Given data:
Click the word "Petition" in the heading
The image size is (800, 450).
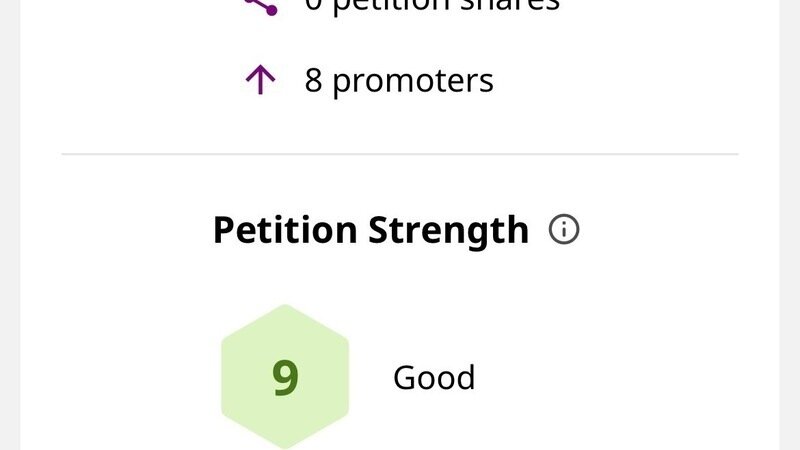285,230
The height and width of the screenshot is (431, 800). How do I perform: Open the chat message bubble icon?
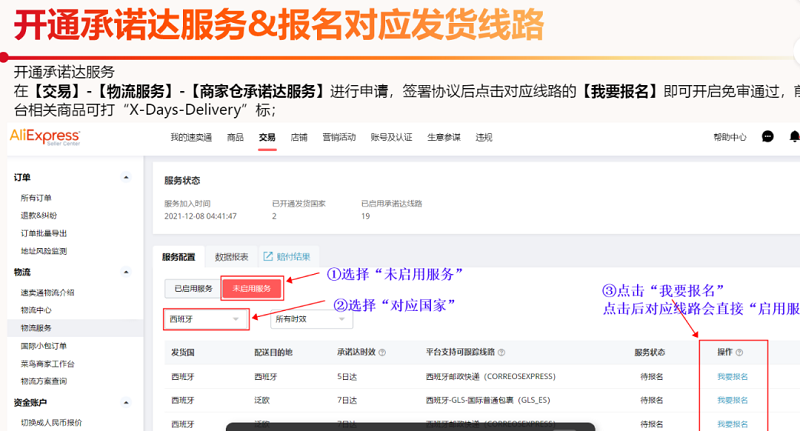tap(767, 137)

Written instruction: Rewrite all of the lines above, changing "heading" to "title" and keeping everything else the same. Leave the pictures out of your answer.

Exercise response:
Click the word "Petition" in the title
The image size is (800, 450).
285,230
The height and width of the screenshot is (431, 800). How do I perform: Open the chat message bubble icon?
tap(767, 137)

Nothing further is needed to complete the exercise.